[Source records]
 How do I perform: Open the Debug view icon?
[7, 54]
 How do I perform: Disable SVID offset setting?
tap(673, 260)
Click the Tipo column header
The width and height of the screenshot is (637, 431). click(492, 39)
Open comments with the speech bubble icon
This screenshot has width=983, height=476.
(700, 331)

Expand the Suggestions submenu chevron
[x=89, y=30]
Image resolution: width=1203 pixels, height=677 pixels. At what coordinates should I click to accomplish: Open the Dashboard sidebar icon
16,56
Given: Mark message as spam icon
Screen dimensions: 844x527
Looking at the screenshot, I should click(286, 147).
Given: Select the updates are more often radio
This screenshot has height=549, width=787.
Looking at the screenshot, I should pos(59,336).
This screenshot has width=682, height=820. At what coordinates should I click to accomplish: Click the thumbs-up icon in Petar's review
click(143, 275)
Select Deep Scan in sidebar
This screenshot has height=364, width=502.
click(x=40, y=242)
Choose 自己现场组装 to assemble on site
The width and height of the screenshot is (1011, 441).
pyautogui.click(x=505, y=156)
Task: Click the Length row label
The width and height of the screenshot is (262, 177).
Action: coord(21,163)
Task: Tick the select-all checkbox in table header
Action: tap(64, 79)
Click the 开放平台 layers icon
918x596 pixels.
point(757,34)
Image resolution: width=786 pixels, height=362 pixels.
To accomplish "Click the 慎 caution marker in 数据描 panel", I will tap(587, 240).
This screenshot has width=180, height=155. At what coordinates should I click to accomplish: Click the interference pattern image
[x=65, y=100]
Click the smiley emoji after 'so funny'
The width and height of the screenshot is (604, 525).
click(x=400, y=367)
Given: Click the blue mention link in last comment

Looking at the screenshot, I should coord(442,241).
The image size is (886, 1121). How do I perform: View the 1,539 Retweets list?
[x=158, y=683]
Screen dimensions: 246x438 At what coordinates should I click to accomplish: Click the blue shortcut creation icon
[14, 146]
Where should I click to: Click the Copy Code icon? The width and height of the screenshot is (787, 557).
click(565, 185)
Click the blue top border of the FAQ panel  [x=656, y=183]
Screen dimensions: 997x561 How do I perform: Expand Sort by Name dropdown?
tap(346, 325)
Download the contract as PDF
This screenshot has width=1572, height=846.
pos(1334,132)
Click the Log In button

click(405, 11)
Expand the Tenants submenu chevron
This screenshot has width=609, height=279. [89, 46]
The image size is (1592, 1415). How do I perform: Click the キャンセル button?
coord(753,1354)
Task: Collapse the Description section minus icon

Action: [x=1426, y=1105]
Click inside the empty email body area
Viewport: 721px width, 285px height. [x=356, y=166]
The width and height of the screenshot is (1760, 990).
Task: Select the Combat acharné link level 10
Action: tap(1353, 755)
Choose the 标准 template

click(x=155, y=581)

→ WORK ORDER
Exactly and without omission, set down every entry.

→ EXERCISE RESPONSE
 How do I perform: Open the Debug view icon?
[7, 54]
 How do I perform: Disable SVID offset setting?
tap(673, 260)
Click the Tipo column header
The width and height of the screenshot is (637, 431). click(492, 39)
Open comments with the speech bubble icon
This screenshot has width=983, height=476.
(700, 331)

Expand the Suggestions submenu chevron
[x=89, y=30]
Image resolution: width=1203 pixels, height=677 pixels. At what coordinates should I click to accomplish: Open the Dashboard sidebar icon
16,56
Given: Mark message as spam icon
Screen dimensions: 844x527
Looking at the screenshot, I should click(286, 147).
Given: Select the updates are more often radio
This screenshot has height=549, width=787.
Looking at the screenshot, I should pos(59,336).
This screenshot has width=682, height=820. At what coordinates should I click to accomplish: Click the thumbs-up icon in Petar's review
click(143, 275)
Select Deep Scan in sidebar
This screenshot has height=364, width=502.
click(x=40, y=242)
Choose 自己现场组装 to assemble on site
The width and height of the screenshot is (1011, 441).
pyautogui.click(x=505, y=156)
Task: Click the Length row label
The width and height of the screenshot is (262, 177).
Action: coord(21,163)
Task: Tick the select-all checkbox in table header
Action: tap(64, 79)
Click the 开放平台 layers icon
918x596 pixels.
point(757,34)
Image resolution: width=786 pixels, height=362 pixels.
To accomplish "Click the 慎 caution marker in 数据描 panel", I will tap(587, 240).
This screenshot has width=180, height=155. At what coordinates should I click to accomplish: Click the interference pattern image
[x=65, y=100]
Click the smiley emoji after 'so funny'
The width and height of the screenshot is (604, 525).
click(x=400, y=367)
Given: Click the blue mention link in last comment

Looking at the screenshot, I should coord(442,241).
The image size is (886, 1121). How do I perform: View the 1,539 Retweets list?
[x=158, y=683]
Screen dimensions: 246x438 At what coordinates should I click to accomplish: Click the blue shortcut creation icon
[14, 146]
Where should I click to: Click the Copy Code icon? The width and height of the screenshot is (787, 557).
click(565, 185)
Click the blue top border of the FAQ panel  [x=656, y=183]
Screen dimensions: 997x561 How do I perform: Expand Sort by Name dropdown?
tap(346, 325)
Download the contract as PDF
This screenshot has width=1572, height=846.
pos(1334,132)
Click the Log In button

click(405, 11)
Expand the Tenants submenu chevron
This screenshot has width=609, height=279. [89, 46]
The image size is (1592, 1415). How do I perform: Click the キャンセル button?
coord(753,1354)
Task: Collapse the Description section minus icon

Action: [x=1426, y=1105]
Click inside the empty email body area
Viewport: 721px width, 285px height. [x=356, y=166]
The width and height of the screenshot is (1760, 990).
Task: Select the Combat acharné link level 10
Action: tap(1353, 755)
Choose the 标准 template

click(x=155, y=581)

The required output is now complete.